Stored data
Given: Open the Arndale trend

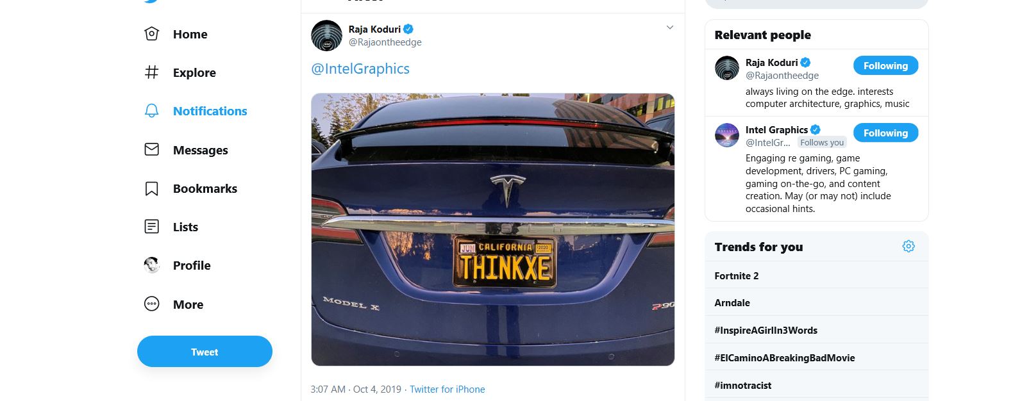Looking at the screenshot, I should point(732,303).
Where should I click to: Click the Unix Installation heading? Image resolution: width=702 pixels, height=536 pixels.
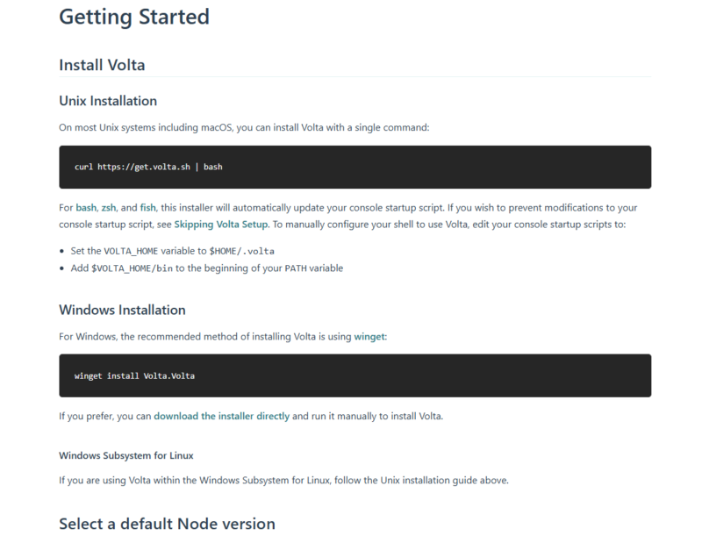(108, 101)
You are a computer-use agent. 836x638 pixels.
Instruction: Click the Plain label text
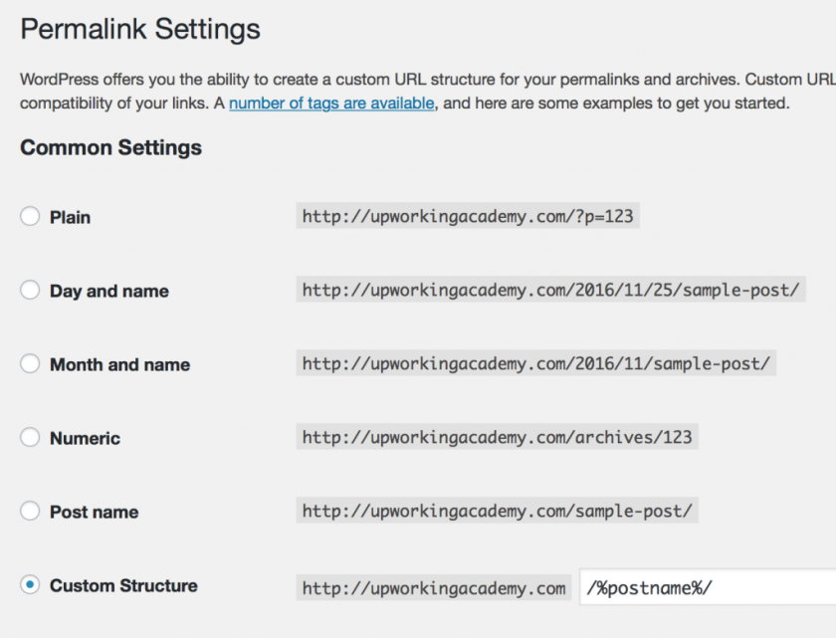click(x=70, y=217)
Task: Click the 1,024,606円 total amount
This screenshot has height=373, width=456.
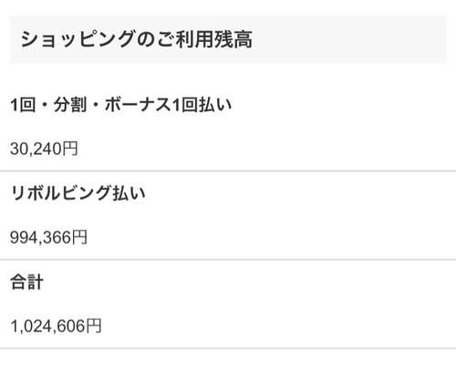Action: [x=56, y=326]

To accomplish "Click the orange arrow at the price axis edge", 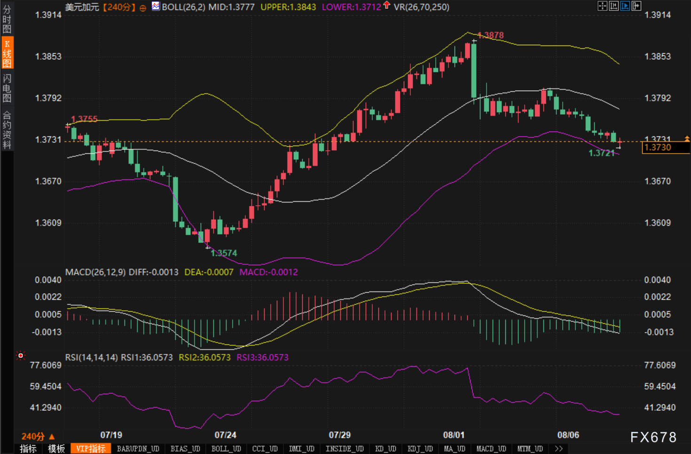I will 687,138.
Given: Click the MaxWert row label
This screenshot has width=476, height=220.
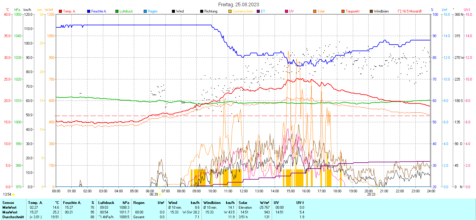Looking at the screenshot, I should pos(10,212).
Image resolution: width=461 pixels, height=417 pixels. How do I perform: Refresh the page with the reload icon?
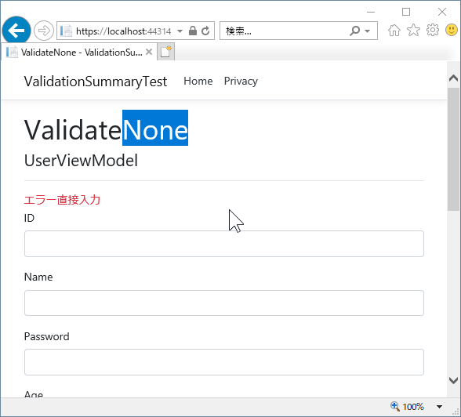205,31
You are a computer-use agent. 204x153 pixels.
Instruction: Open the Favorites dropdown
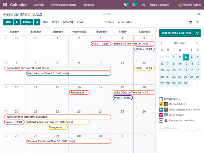pyautogui.click(x=125, y=22)
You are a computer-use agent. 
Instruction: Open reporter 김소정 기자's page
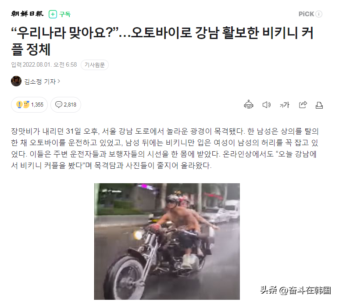(40, 82)
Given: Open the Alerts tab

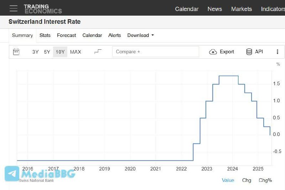Looking at the screenshot, I should [x=114, y=35].
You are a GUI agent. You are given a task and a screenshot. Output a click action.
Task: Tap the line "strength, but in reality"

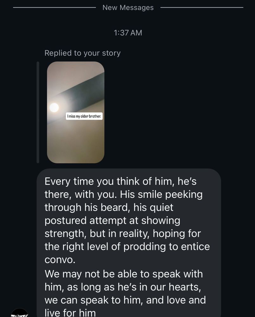coord(122,233)
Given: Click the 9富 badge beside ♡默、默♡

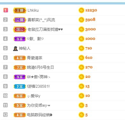Looking at the screenshot, I should pos(20,39).
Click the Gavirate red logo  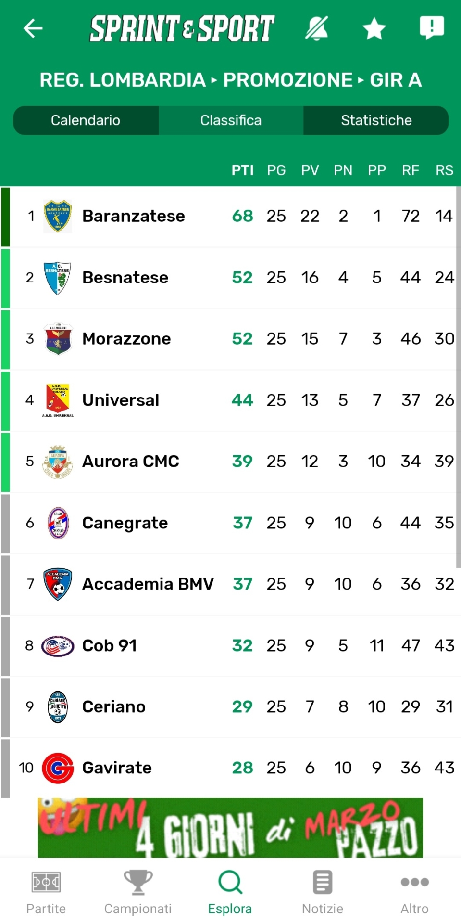[x=58, y=768]
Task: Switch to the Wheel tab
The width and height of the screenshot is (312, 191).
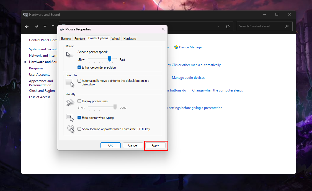Action: coord(116,38)
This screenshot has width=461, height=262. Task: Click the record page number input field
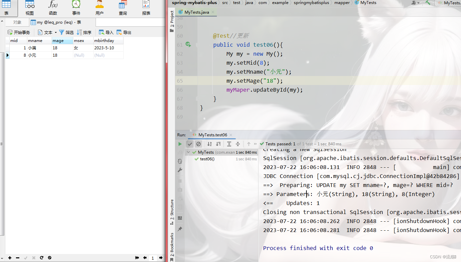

◆ **REQUIRED ACTION**
Bring together each line above where the string "agent" turns up.

◆ **ANSWER FOR THIS EXERCISE**
You are a computer-use agent. 836x638 pixels.
You are a computer-use agent. 204x153 pixels.
You are a computer-use agent. 
You are a GUI agent. You are given a task and a screenshot. Output a click action.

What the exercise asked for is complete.